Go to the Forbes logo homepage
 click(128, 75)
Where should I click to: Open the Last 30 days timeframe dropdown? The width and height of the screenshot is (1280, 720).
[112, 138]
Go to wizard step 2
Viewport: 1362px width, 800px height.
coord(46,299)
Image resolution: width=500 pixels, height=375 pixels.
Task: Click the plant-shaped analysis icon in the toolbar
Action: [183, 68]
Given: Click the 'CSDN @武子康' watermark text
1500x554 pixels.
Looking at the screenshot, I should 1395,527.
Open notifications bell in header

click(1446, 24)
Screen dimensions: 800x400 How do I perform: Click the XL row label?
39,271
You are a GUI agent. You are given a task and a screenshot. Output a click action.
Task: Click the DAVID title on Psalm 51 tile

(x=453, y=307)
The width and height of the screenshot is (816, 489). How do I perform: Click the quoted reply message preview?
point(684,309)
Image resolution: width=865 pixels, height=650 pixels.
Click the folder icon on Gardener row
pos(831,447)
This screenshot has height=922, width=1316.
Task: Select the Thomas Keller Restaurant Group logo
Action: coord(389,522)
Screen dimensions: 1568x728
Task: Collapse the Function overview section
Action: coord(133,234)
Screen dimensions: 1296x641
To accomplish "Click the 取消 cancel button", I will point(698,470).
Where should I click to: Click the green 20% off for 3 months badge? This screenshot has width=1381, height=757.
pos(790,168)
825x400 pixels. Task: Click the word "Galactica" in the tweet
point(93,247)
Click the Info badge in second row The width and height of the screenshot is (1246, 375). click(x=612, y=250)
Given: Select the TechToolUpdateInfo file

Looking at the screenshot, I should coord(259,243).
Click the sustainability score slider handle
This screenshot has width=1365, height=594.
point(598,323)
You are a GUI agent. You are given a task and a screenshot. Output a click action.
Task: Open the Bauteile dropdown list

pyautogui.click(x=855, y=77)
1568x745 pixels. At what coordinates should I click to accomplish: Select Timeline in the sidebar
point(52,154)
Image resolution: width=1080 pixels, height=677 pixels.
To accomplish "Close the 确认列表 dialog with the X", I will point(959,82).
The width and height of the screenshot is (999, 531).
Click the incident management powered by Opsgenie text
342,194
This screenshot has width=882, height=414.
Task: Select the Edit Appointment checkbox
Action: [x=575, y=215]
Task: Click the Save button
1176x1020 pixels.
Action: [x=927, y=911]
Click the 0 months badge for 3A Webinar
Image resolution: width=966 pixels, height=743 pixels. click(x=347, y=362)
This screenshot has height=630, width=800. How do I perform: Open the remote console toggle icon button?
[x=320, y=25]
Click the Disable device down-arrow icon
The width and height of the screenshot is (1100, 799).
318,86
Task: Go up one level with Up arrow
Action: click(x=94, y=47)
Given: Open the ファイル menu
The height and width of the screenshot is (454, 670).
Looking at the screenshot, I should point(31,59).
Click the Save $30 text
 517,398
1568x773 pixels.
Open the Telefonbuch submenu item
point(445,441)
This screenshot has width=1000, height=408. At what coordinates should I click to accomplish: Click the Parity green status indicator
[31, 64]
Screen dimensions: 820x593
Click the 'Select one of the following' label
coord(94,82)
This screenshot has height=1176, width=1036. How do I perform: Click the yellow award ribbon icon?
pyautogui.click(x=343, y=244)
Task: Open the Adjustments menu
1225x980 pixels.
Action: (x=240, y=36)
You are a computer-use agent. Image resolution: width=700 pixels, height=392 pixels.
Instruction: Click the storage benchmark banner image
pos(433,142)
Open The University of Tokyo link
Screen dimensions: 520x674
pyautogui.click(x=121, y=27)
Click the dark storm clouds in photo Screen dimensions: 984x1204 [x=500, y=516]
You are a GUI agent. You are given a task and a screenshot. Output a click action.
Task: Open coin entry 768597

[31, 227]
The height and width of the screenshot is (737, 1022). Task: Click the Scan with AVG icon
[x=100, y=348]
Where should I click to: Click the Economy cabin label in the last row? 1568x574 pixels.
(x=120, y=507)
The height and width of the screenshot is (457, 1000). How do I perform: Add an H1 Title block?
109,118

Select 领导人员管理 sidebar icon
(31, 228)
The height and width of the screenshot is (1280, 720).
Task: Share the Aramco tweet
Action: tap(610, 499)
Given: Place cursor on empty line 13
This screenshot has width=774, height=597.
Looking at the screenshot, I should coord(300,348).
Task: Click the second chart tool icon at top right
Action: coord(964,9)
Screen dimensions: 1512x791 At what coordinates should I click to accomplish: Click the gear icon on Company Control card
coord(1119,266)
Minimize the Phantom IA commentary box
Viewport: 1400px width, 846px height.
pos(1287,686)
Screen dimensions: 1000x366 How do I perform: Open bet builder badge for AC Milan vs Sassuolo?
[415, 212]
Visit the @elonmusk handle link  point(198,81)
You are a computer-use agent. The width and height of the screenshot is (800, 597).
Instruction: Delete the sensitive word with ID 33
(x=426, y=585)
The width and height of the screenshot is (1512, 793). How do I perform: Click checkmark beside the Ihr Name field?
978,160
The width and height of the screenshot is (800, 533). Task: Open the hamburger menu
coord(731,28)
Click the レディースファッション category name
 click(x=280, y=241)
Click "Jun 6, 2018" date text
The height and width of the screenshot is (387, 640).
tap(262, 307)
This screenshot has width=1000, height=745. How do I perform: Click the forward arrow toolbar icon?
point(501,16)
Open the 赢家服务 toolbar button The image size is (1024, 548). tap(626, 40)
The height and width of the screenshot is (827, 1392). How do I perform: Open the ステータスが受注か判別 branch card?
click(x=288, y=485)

::::::

Task instructions
From the first line to the last, transcribe the listing exactly.

Solved problem
Go to the Forbes logo homepage
 click(128, 75)
Where should I click to: Open the Last 30 days timeframe dropdown? The width and height of the screenshot is (1280, 720).
[112, 138]
Go to wizard step 2
Viewport: 1362px width, 800px height.
coord(46,299)
Image resolution: width=500 pixels, height=375 pixels.
Task: Click the plant-shaped analysis icon in the toolbar
Action: [183, 68]
Given: Click the 'CSDN @武子康' watermark text
1500x554 pixels.
Looking at the screenshot, I should 1395,527.
Open notifications bell in header

click(1446, 24)
Screen dimensions: 800x400 How do I perform: Click the XL row label?
39,271
You are a GUI agent. You are given a task and a screenshot. Output a click action.
Task: Click the DAVID title on Psalm 51 tile

(x=453, y=307)
The width and height of the screenshot is (816, 489). How do I perform: Click the quoted reply message preview?
point(684,309)
Image resolution: width=865 pixels, height=650 pixels.
Click the folder icon on Gardener row
pos(831,447)
This screenshot has height=922, width=1316.
Task: Select the Thomas Keller Restaurant Group logo
Action: coord(389,522)
Screen dimensions: 1568x728
Task: Collapse the Function overview section
Action: coord(133,234)
Screen dimensions: 1296x641
To accomplish "Click the 取消 cancel button", I will point(698,470).
Where should I click to: Click the green 20% off for 3 months badge? This screenshot has width=1381, height=757.
pos(790,168)
825x400 pixels. Task: Click the word "Galactica" in the tweet
point(93,247)
Click the Info badge in second row The width and height of the screenshot is (1246, 375). click(x=612, y=250)
Given: Select the TechToolUpdateInfo file

Looking at the screenshot, I should coord(259,243).
Click the sustainability score slider handle
This screenshot has width=1365, height=594.
point(598,323)
You are a GUI agent. You are given a task and a screenshot. Output a click action.
Task: Open the Bauteile dropdown list

pyautogui.click(x=855, y=77)
1568x745 pixels. At what coordinates should I click to accomplish: Select Timeline in the sidebar
point(52,154)
Image resolution: width=1080 pixels, height=677 pixels.
To accomplish "Close the 确认列表 dialog with the X", I will point(959,82).
The width and height of the screenshot is (999, 531).
Click the incident management powered by Opsgenie text
342,194
This screenshot has width=882, height=414.
Task: Select the Edit Appointment checkbox
Action: [x=575, y=215]
Task: Click the Save button
1176x1020 pixels.
Action: [x=927, y=911]
Click the 0 months badge for 3A Webinar
Image resolution: width=966 pixels, height=743 pixels. click(x=347, y=362)
This screenshot has height=630, width=800. How do I perform: Open the remote console toggle icon button?
[x=320, y=25]
Click the Disable device down-arrow icon
The width and height of the screenshot is (1100, 799).
318,86
Task: Go up one level with Up arrow
Action: click(x=94, y=47)
Given: Open the ファイル menu
The height and width of the screenshot is (454, 670).
Looking at the screenshot, I should point(31,59).
Click the Save $30 text
 517,398
1568x773 pixels.
Open the Telefonbuch submenu item
point(445,441)
This screenshot has width=1000, height=408. At what coordinates should I click to accomplish: Click the Parity green status indicator
[31, 64]
Screen dimensions: 820x593
Click the 'Select one of the following' label
coord(94,82)
This screenshot has height=1176, width=1036. How do I perform: Click the yellow award ribbon icon?
pyautogui.click(x=343, y=244)
Task: Open the Adjustments menu
1225x980 pixels.
Action: (x=240, y=36)
You are a computer-use agent. Image resolution: width=700 pixels, height=392 pixels.
Instruction: Click the storage benchmark banner image
pos(433,142)
Open The University of Tokyo link
Screen dimensions: 520x674
pyautogui.click(x=121, y=27)
Click the dark storm clouds in photo Screen dimensions: 984x1204 [x=500, y=516]
You are a GUI agent. You are given a task and a screenshot. Output a click action.
Task: Open coin entry 768597

[31, 227]
The height and width of the screenshot is (737, 1022). Task: Click the Scan with AVG icon
[x=100, y=348]
Where should I click to: Click the Economy cabin label in the last row? 1568x574 pixels.
(x=120, y=507)
The height and width of the screenshot is (457, 1000). How do I perform: Add an H1 Title block?
109,118

Select 领导人员管理 sidebar icon
(31, 228)
The height and width of the screenshot is (1280, 720).
Task: Share the Aramco tweet
Action: tap(610, 499)
Given: Place cursor on empty line 13
This screenshot has width=774, height=597.
Looking at the screenshot, I should coord(300,348).
Task: Click the second chart tool icon at top right
Action: coord(964,9)
Screen dimensions: 1512x791 At what coordinates should I click to accomplish: Click the gear icon on Company Control card
coord(1119,266)
Minimize the Phantom IA commentary box
Viewport: 1400px width, 846px height.
pos(1287,686)
Screen dimensions: 1000x366 How do I perform: Open bet builder badge for AC Milan vs Sassuolo?
[415, 212]
Visit the @elonmusk handle link  point(198,81)
You are a computer-use agent. The width and height of the screenshot is (800, 597).
Instruction: Delete the sensitive word with ID 33
(x=426, y=585)
The width and height of the screenshot is (1512, 793). How do I perform: Click checkmark beside the Ihr Name field?
978,160
The width and height of the screenshot is (800, 533). Task: Open the hamburger menu
coord(731,28)
Click the レディースファッション category name
 click(x=280, y=241)
Click "Jun 6, 2018" date text
The height and width of the screenshot is (387, 640).
tap(262, 307)
This screenshot has width=1000, height=745. How do I perform: Click the forward arrow toolbar icon?
point(501,16)
Open the 赢家服务 toolbar button The image size is (1024, 548). tap(626, 40)
The height and width of the screenshot is (827, 1392). How do I perform: Open the ステータスが受注か判別 branch card?
click(x=288, y=485)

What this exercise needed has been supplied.